Arthur y Paul. Allí anduvieron, escondidos y hallados. Buscándose,
esquivándose. Como dos imanes en la clase de ciencias, se atraen y se repelen.
Se dicen los peores adjetivos, se señalan de noche con el dedo —los ojos
inyectados— y se miran con el desdén de los acusadores. De repente Verlaine, no
se sabe exactamente cómo, le pega un tiro.
Contaron ante el juez que había sido un accidente, una
fatalidad, un percance. Que el pequeño revólver, brillante y escurridizo como
un pez de colores, se disparó al chocar con una puerta. La bala rozó a Rimbaud
en la muñeca, nada grave, solo primera sangre. Pasó en el hospital un par de
noches. Y Verlaine, dos años en la cárcel.
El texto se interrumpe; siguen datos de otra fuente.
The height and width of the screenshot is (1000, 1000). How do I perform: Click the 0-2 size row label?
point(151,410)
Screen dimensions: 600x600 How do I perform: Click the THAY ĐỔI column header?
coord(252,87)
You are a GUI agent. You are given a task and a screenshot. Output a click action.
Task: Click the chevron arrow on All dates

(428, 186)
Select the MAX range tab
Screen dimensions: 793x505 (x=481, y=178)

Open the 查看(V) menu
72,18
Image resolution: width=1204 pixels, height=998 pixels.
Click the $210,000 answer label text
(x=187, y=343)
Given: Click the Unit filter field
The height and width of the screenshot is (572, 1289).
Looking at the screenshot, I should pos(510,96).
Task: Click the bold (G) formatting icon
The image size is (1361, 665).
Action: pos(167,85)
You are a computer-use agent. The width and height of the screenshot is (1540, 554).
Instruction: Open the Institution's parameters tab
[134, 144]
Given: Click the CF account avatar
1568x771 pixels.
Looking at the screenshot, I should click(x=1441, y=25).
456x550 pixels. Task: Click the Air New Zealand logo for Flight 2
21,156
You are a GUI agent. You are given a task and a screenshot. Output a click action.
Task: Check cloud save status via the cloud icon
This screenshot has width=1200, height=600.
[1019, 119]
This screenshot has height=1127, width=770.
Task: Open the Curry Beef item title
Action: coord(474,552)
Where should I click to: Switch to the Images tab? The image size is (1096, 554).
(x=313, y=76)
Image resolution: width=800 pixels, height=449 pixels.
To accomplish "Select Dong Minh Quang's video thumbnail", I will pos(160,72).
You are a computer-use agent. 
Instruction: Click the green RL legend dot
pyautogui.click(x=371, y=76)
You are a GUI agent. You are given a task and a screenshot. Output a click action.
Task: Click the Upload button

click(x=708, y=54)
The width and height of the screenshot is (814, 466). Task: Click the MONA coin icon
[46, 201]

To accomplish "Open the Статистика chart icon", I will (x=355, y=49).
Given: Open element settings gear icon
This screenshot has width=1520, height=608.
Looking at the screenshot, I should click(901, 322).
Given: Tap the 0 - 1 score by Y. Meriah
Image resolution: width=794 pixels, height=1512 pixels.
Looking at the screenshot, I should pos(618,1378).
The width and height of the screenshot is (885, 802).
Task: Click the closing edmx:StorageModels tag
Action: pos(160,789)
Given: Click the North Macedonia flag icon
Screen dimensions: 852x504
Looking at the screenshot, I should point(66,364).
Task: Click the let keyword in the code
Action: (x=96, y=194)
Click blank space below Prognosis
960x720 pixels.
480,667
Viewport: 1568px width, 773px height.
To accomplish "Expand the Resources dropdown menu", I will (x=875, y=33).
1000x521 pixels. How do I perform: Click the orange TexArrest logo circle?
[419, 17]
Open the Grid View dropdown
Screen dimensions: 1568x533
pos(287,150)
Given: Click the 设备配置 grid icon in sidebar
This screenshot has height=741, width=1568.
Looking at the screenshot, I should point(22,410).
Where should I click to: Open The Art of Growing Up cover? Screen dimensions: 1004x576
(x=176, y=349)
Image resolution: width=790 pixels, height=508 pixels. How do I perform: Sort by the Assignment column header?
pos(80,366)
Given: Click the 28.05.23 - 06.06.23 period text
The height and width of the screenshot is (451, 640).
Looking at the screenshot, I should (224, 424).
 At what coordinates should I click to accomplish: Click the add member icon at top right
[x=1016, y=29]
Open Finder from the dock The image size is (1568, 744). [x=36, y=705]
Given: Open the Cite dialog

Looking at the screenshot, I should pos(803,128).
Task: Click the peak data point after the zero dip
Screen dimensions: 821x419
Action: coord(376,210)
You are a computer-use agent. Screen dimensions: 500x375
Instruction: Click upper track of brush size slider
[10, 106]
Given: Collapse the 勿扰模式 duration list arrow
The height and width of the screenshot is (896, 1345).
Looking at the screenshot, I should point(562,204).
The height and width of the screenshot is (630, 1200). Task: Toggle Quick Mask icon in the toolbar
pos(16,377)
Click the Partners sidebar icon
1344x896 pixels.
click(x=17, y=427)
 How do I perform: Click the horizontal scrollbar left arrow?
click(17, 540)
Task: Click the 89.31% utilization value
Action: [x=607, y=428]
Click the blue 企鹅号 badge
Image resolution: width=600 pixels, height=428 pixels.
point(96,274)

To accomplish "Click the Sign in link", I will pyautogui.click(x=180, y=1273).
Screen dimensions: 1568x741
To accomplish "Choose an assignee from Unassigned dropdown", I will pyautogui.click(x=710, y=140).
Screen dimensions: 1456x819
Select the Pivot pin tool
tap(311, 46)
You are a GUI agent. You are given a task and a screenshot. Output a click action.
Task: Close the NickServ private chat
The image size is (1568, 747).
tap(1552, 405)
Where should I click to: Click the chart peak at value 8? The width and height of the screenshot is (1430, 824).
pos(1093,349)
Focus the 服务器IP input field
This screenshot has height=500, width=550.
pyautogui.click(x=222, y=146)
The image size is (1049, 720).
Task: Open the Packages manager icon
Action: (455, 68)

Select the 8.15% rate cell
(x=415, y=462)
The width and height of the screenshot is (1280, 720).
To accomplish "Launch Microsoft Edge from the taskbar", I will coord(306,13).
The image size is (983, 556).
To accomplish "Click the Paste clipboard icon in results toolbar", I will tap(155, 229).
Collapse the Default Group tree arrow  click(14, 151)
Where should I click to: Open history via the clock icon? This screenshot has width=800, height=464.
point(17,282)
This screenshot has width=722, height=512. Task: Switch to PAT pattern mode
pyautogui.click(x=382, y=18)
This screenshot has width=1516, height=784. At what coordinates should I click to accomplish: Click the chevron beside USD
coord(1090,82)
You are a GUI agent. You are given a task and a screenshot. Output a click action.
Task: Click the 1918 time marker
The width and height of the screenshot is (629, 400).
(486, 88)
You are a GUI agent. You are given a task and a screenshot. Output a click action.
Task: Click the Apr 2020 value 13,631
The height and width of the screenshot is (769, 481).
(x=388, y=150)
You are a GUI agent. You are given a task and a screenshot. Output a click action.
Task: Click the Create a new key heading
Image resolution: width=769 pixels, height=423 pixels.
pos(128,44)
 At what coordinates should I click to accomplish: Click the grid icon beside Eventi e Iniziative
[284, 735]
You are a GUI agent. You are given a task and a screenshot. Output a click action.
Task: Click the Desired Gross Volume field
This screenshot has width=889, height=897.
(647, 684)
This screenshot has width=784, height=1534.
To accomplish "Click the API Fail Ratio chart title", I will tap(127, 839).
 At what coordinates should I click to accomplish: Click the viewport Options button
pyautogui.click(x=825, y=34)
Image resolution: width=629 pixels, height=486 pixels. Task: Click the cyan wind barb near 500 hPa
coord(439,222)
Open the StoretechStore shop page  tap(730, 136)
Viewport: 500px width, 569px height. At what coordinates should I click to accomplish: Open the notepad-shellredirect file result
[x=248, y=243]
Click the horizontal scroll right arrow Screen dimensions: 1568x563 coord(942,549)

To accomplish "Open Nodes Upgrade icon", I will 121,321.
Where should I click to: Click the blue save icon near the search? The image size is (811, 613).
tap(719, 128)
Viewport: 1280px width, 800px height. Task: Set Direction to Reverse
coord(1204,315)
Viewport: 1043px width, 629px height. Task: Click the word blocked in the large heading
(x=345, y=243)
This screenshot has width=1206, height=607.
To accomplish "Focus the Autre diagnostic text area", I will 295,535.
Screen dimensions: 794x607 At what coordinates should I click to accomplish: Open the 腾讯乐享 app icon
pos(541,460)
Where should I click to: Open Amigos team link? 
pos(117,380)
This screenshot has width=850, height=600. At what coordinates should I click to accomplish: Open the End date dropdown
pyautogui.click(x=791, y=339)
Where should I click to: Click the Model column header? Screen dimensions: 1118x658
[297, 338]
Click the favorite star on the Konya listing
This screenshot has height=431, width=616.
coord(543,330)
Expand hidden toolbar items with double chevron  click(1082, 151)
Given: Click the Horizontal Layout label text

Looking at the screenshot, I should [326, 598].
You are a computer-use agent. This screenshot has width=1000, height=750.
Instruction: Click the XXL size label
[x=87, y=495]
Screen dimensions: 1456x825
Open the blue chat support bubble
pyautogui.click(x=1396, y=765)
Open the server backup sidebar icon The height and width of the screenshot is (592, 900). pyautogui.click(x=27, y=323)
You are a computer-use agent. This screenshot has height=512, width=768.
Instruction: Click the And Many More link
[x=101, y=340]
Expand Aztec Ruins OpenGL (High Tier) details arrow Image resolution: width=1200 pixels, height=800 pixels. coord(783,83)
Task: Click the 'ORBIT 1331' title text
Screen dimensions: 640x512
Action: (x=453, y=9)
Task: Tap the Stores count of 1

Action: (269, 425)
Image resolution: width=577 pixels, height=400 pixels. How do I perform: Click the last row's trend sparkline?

Cuando publicó su primer libro, unos meses más tarde,
lo tituló, muy elocuente, Una temporada en el infierno. La edición, salvo seis
ejemplares, quedó en los almacenes del impresor, donde treinta años más tarde
los encontraría el avispado abogado y bibliófilo belga Léon Losseau, que los
vendió por una pequeña fortuna. Rimbaud acababa de cumplir diecinueve años. Y
no volvió a escribir.
Se alistó en la legión extranjera, desertó, trabajó en
un circo, y después escapó, quizá solamente de sí mismo: Chipre, Sudán,
Etiopía, Yemen, barcos, caballos, trenes… Comerció con marfil, fue traficante
de armas, empleado, geógrafo, siempre cargado con un cinturón donde guardaba
quince mil francos en oro. Casi ocho kilos.